Countries have been told to drive a doubling of renewable investment this decade after research revealed the extent of COVID-19’s impact on energy sector investment.
World Energy Investment 2020, published by the International Energy Agency (IEA), warned that the pandemic has set in motion the “largest drop in global energy investment in history” with every major sector expected to see spending fall. Having been set for around 2% growth at the start of 2020, the largest annual rise in six years, global energy investment is now expected to fall 20% due to the impact of COVID-19.
Fossil fuels are to be most heavily impacted, with investment in oil and gas falling by a third worldwide, and shale gas investment dropping 50%, though power sector spending will also decline 10% in 2020. While renewables investment has been more resilient than fossil fuels during the crisis, this presents “worrying signals” for the development of more secure and sustainable power systems, said the IEA. Spending on rooftop solar installations has been strongly impacted as have final investment decisions in the first quarter of 2020 for new utility-scale wind and solar projects, dropping to the levels of three years ago.

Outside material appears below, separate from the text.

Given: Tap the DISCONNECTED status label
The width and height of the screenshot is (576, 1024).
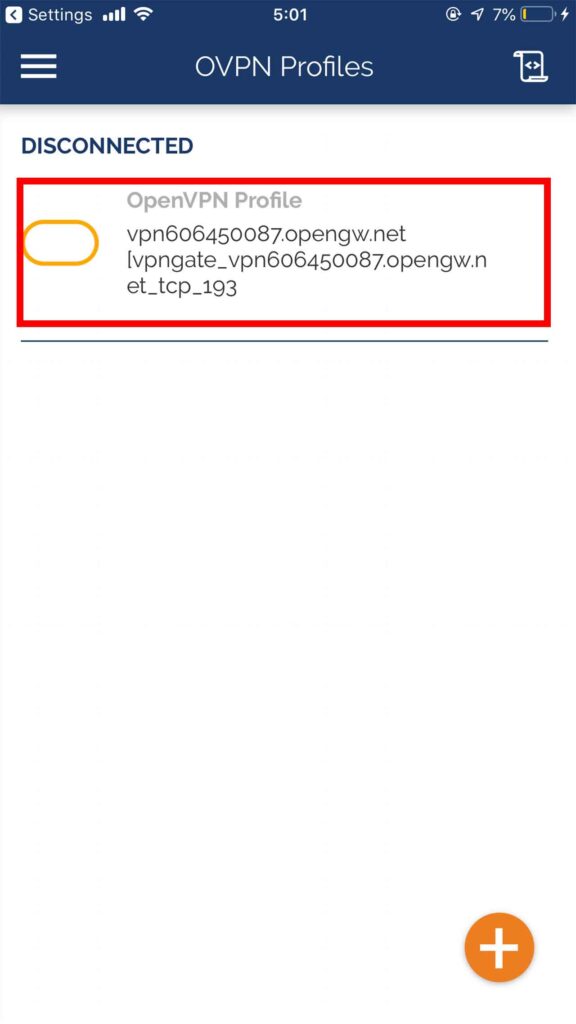Looking at the screenshot, I should coord(107,146).
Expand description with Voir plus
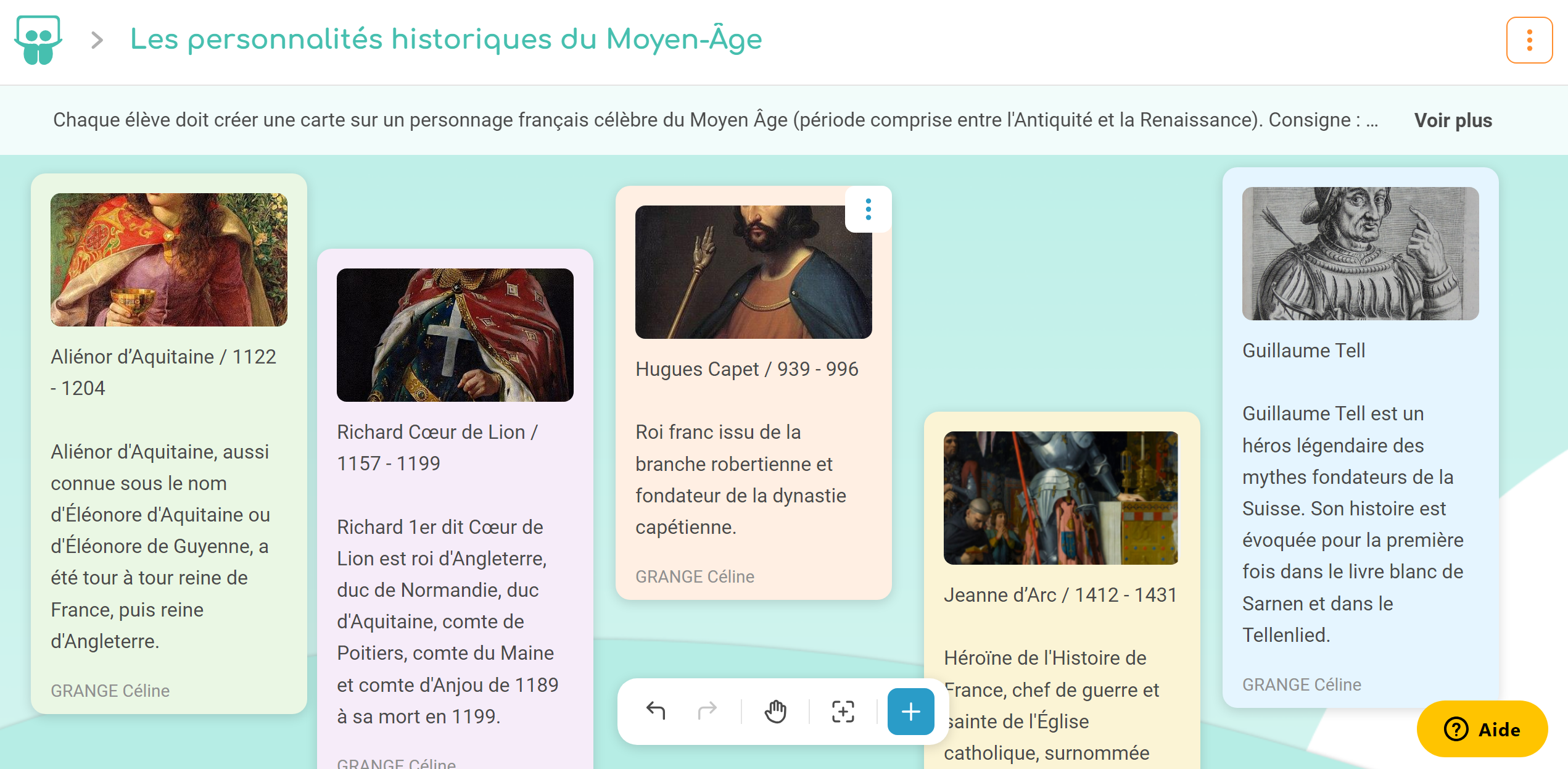1568x769 pixels. click(x=1453, y=120)
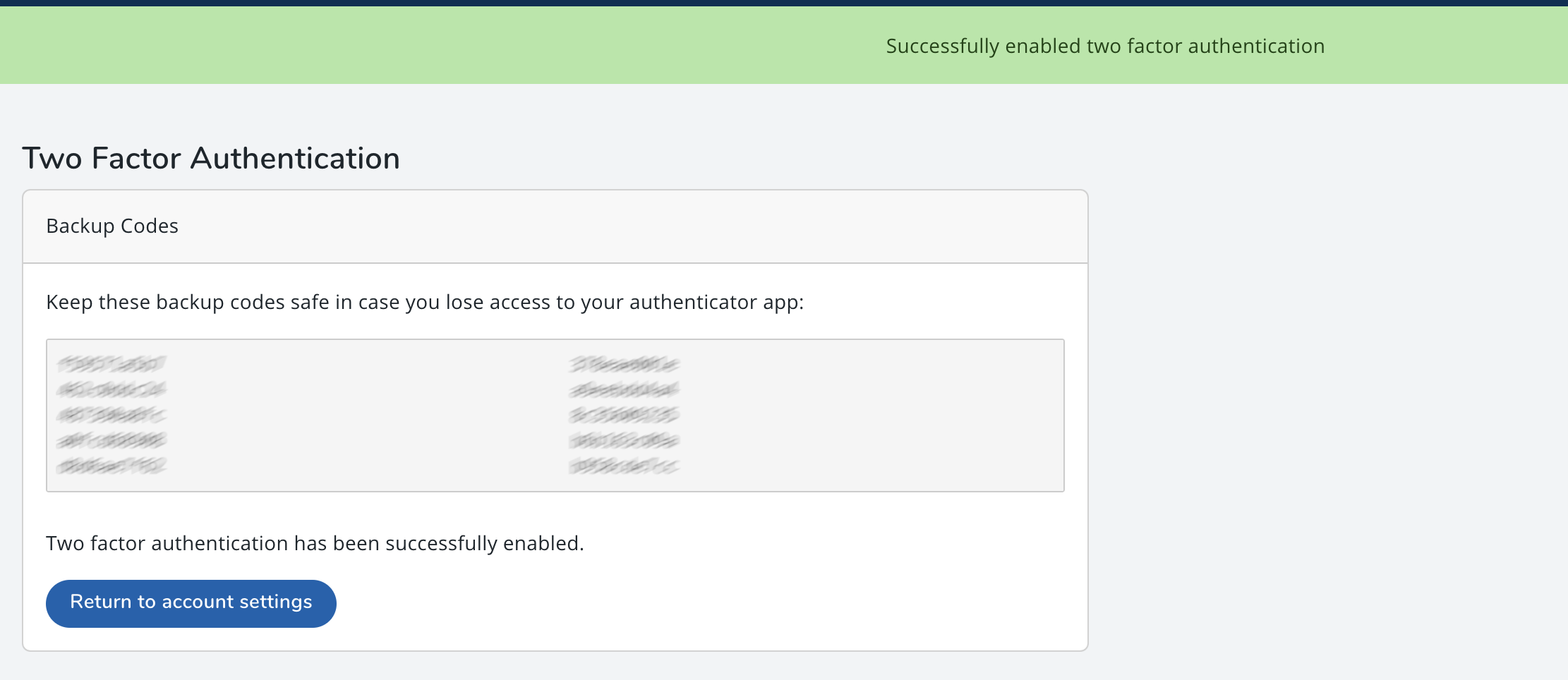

The hit taken by fossil fuels will result in the overall share of global energy spending devoted to clean energy technologies – renewables, efficiency, nuclear, and carbon capture, utilisation and storage – actually rising. It will jump towards 40% in 2020, having been stuck around a third in recent years, but in absolute terms, still “far below” levels needed to accelerate energy transitions.
IEA Executive Director, Fatih Birol, said: “The crisis has brought lower emissions but for all the wrong reasons. If we are to achieve a lasting reduction in global emissions, then we will need to see a rapid increase in clean energy investment. The response of policy makers – and the extent to which energy and sustainability concerns are integrated into their recovery strategies – will be critical.”